You can find the repository here.

I will explain how I utilized such knowledge in this project below.

Lock icon by Freepik

Plugin Overview

This plugin contains two new elements: `h264encrypt, h264decrypt`. They are used in the most intuitive way:

gst-launch-1.0 videotestsrc pattern=ball ! nvh264enc ! \
h264encrypt iv-seed=31357476677378414 key=01234567012345670123456701234567 encryption-mode=aes-ctr ! \
h264decrypt key=01234567012345670123456701234567 encryption-mode=aes-ctr ! \
nvh264dec ! glimagesink

Here, h264encrypt receives h264 encoded frames and encrypts them with the given key. IV seed is used to initialize random IV generator and encryption mode is just the encryption mode.

Then, h264decrypt receives the encrypted frames from h264encrypt element and decrypts them with the given key. This produces the exact same stream back. After this point, it can be used as h264 again.

Thus, what did we gain here? Nothing, we just encrypted and quickly decrypted it back. However, assume that you are streaming over an unsafe medium. Your packets could be listened and your video stream could be observed.
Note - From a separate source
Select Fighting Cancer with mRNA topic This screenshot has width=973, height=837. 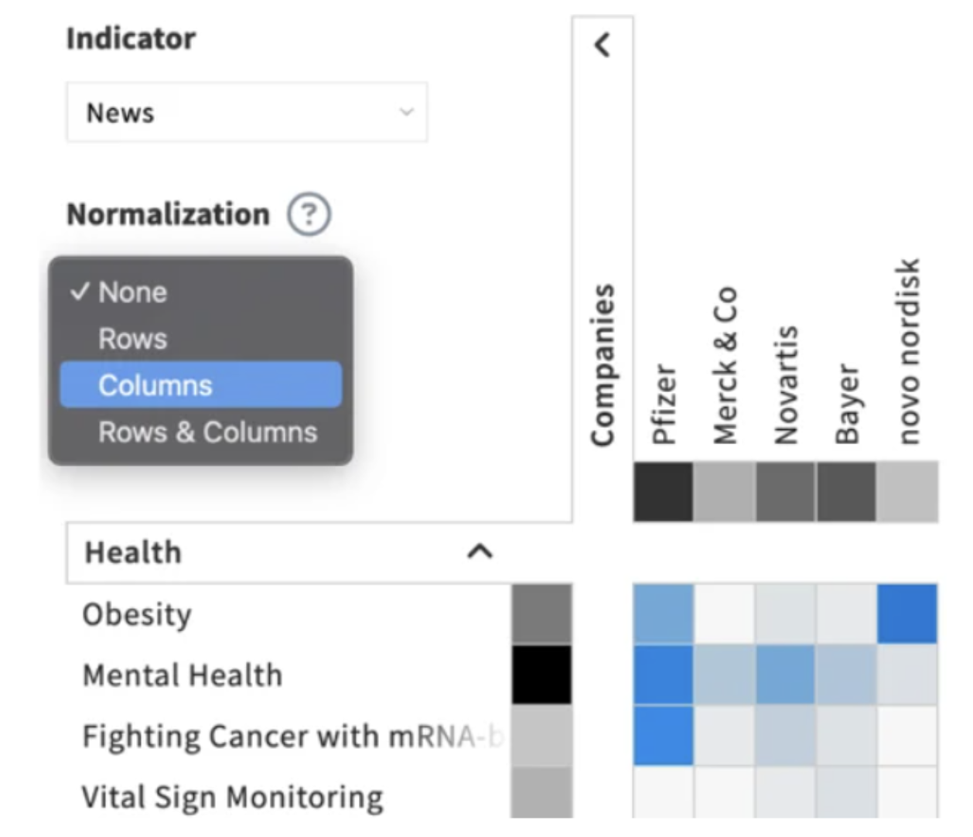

To avoid that, you can simply do:

# To stream
gst-launch-1.0 videotestsrc pattern=ball ! nvh264enc ! h264parse config-interval=1 ! \
h264encrypt iv-seed=31357476677378414 key=01234567012345670123456701234567 encryption-mode=aes-ctr ! \
h264parse ! rtph264pay ! rtpsink address=127.0.0.1 port=1025

# To receive and view
gst-launch-1.0 rtpsrc address=127.0.0.1 port=1025 encoding-name=H264 ! rtph264depay ! h264parse ! \
h264decrypt key=01234567012345670123456701234567 encryption-mode=aes-ctr ! \
nvh264dec ! glimagesink

With these simple bash commands, you can stream your H264 encoded video over RTP with AES encryption.

How It Works

H264 stream consists of NAL units. This plugin accepts AU-aligned H264 streams in byte-stream (Annex-B) format. That means, h264encrypt receives H264 buffers that carry the data between two consecutive AU NAL units. I will call them “frames” from here on, though they need not to carry exactly one frame.
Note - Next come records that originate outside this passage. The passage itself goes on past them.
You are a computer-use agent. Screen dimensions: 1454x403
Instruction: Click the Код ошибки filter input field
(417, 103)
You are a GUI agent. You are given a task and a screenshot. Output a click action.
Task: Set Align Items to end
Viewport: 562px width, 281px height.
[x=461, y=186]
For each such frame, I iterate all NAL units and detect the first slice NAL unit of any kind (see last paragprah of this section). This kind of NAL units carry the video data and their payload is what I encrypt. However, for some encryption modes supplying only the key is not enough, they also need IV.

IV is a necessary public data and used both in encryption and decryption. Since it is public, I simply put it in H264 stream as Supplemental Enhancement Information (SEI) so that h264decrypt can later retrieve it and initialize its encryption context.

Thus, each slice-carrying H264 frame has one extra SEI NAL unit that has IV used for that frame. This IV is used to initialize the encryption context. It is positioned right before the first slice NAL unit and all slice NAL unit payloads of that frame is encrypted with that context. That completes the encryption process.

Decryption is similar. h264decrypt iterates all NAL units and finds the first SEI that carries the IV and initializes its decryption context. Then, h264decrypt removes that SEI and decrypts the frame using this decryption context.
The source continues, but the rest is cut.